The data presented in this blog comes from two double-blind subjective tests conducted using our subjective testing methodology.  One test included eight expert viewers, while the other test included nine experts.  Each test contained twenty different 1080p video clips with varying characteristics, for a total of forty different video clips in all.  The video clips ranged between ten and thirty seconds in length.  Each video clip was encoded with two different H.264 encoders, a “reference” Encoder A and an “enhanced” Encoder B, and at three different bitrates chosen to be below, near, and above the video quality breakdown bitrate for the video clip.  Thus, for each video clip, six different encodings were presented in randomized order to the viewers for scoring, for a total of 240 encodings (forty video clips at six encodings each) across the two tests.

Viewers scored each clip using a 9-grade impairment scale, with scores ranging from 1 to 5 (5 being the best) in increments of 0.5. Mean opinion score (MOS) data for the two tests was derived by averaging viewer scores across viewers.   For each of the 240 encodings across the two tests, both PSNR and VMAF values were computed for each frame and then frame-averaged to obtain the overall metric value for the entire encoding.  VMAF was computed using the “default” model.

VMAF Performance: Correlation with MOS Values

The most basic measure of how well an objective metric correlates with subjective MOS data is to plot one versus the other and observe how “tightly” the resulting scatter plot fits to a line.  These scatter plots are shown in Figure 1 for both PSNR vs.

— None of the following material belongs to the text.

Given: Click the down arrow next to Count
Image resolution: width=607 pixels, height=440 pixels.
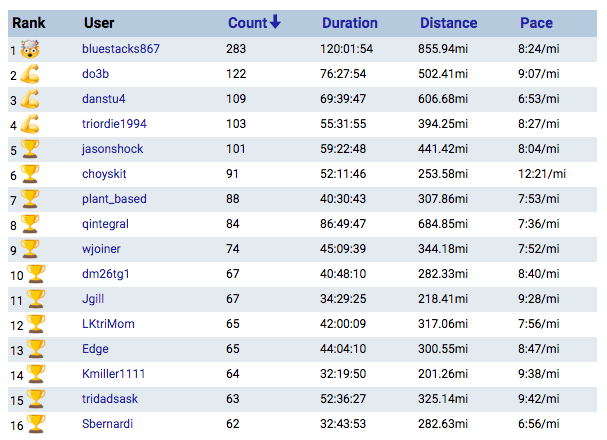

MOS and VMAF vs. MOS, for all 240 encodings (independent of encoder).  Similar to what Netflix found in their original VMAF blog post (linked above), Figure 1 shows that VMAF was more tightly correlated with MOS than PSNR was, though the VMAF correlation was not as tight as in the Netflix results.


Figure 1.  Overall correlation of PSNR vs. MOS and VMAF vs. MOS.

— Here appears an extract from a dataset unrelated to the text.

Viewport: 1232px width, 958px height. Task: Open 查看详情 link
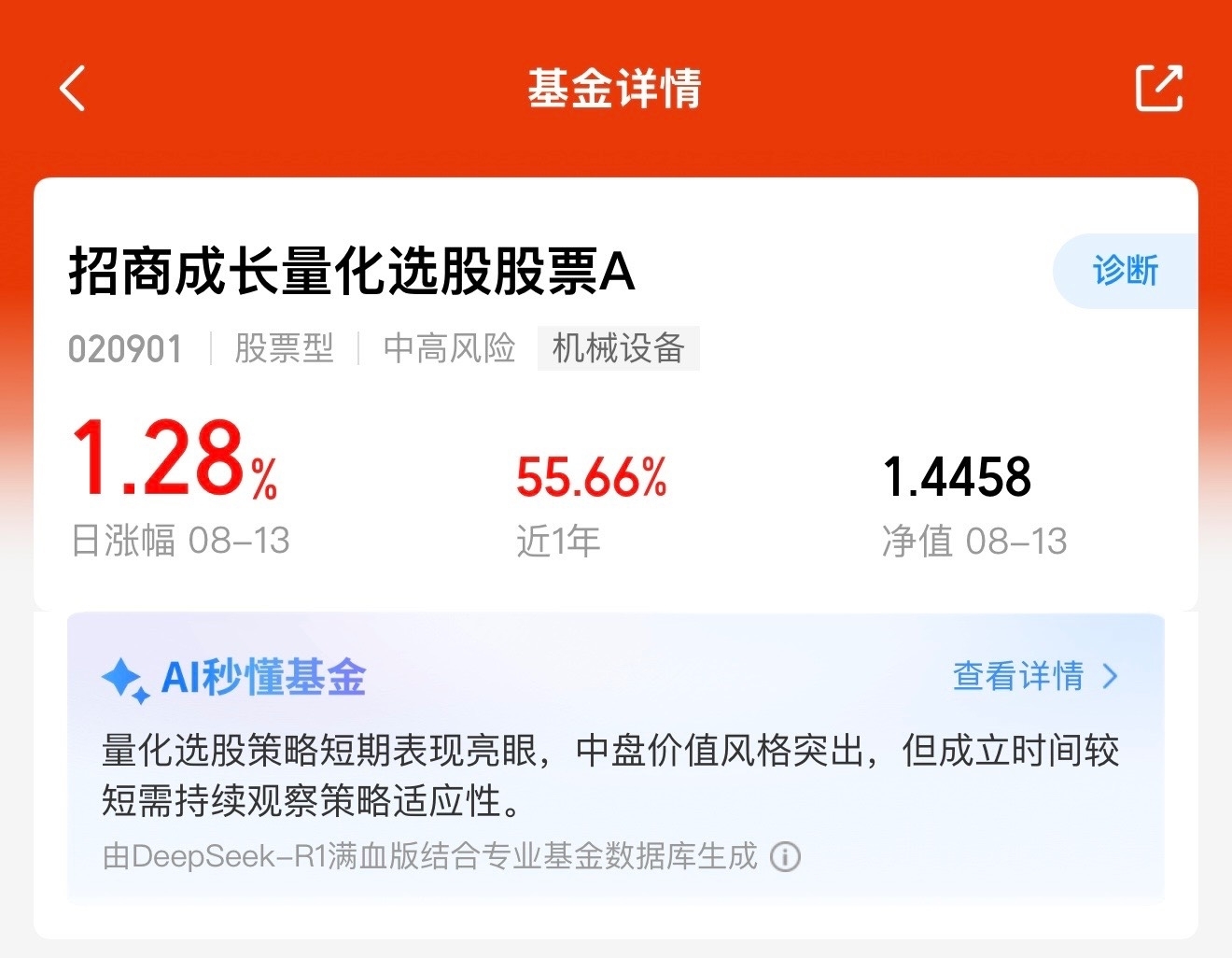(1018, 676)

VMAF Performance: Correlation with MOS Ordering

When using objective metrics for encoder evaluations, however, general correlation of metric values to MOS values is not the whole story.  What is more important is whether the objective metric values preserve the relative ordering of encoder performance in A vs. B comparisons.  In other words, for a given encoding, if Encoder A has a higher MOS value than Encoder B, does Encoder A also have a higher VMAF value than Encoder B?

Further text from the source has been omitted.